Therefore, many Balinese men (and women?) leave the island and typically go and live in the big cities of Java where they have more freedom to live their lives without pressure to marry from their families. Ironically, other homosexuals, transgenders and cross dressers from across the Indonesian archipelago come and live in Bali because of its tolerance! (Most of Indonesia is Muslim which does not tolerate any deviation from heterosexuality.)

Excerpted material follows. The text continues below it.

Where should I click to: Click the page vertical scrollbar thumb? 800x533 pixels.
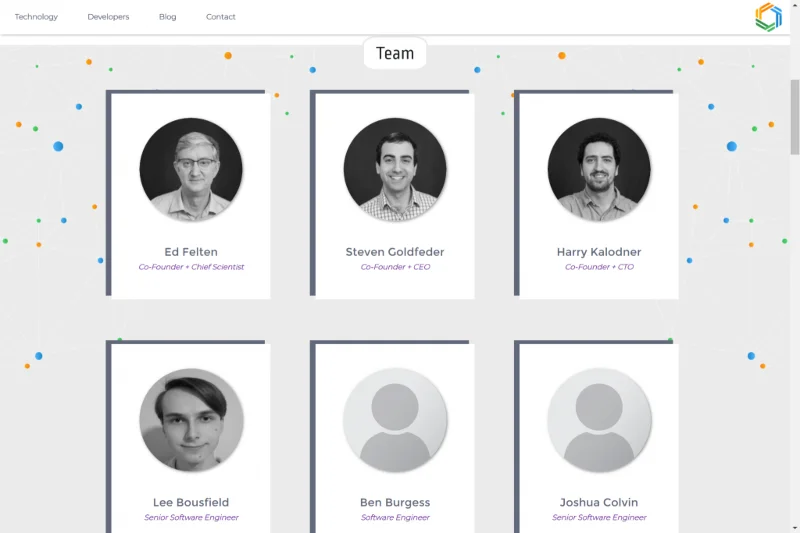tap(794, 117)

While in Ubud I read The Go Between by the now deceased English writer L.P. Hartley which was published in 1953 and subsequently made into a film in the 1970s starring Julie Christie and Alan Bates. At first I found it difficult to get into a novel set in 1900 and accompanied by Edwardian English, but in the end I quite enjoyed it although I wouldn’t go so far as to suggest that you seek it out. I would however like to see the film but goodness knows how I might obtain it. I then began and am still reading The Understanding of Jenner Ransfield by Imogen de la Bere an unlikely book that I picked up from the Xanana Reading Room in Dili. Both the title of the book and its cover picture belie the contents of this very engaging and humorous novel set in modern day England. It’s just so funny and I wish someone would turn it into a film (and then send me a copy!).
We managed to read a couple of newspapers while in Ubud including the Jakarta Post. Two stories in one edition of this English language newspaper really disturbed me. One was on the rise in reported child abuse cases in Indonesia and despite most cases being sexual in nature, which are mostly perpetrated by male family members, the heading of the article and the thrust of the article blamed mothers for the increase in cases! It was such appalling reporting and just typical to blame mothers for child abuse (all problems with children are a result of bad mothering never bad fathering). There is no doubt that mother’s commit child abuse but if the majority of cases are sexual abuse, which are overwhelmingly perpetrated by men, how can mothers/women be blamed for the majority of cases? The article failed to mention male child abusers at all. It made me so angry!
The second article concerned the apparent killing of three Timorese Indonesians on the West and East Timor border. The article made it appear that the people killed were Indonesians (legally yes, but they are East Timorese living in Indonesian West Timor). Apparently they were killed by East Timorese border police for doing nothing but fishing on a lake. Unlikely story! Daniel checked his email soon after and discovered an email from his NGO which included an article about the incident which stated that the three men killed were East Timorese militia members hiding out in West Timor for fear of prosecution (since then, it has been confirmed that at least one of them was militia). As to why they were killed by the border police is under investigation. Really, the reporting in this paper was so misleading (to us better informed folk) that it is no wonder that the majority of Indonesians still have no idea as to what went on during their country’s brutal 24-year occupation of East Timor.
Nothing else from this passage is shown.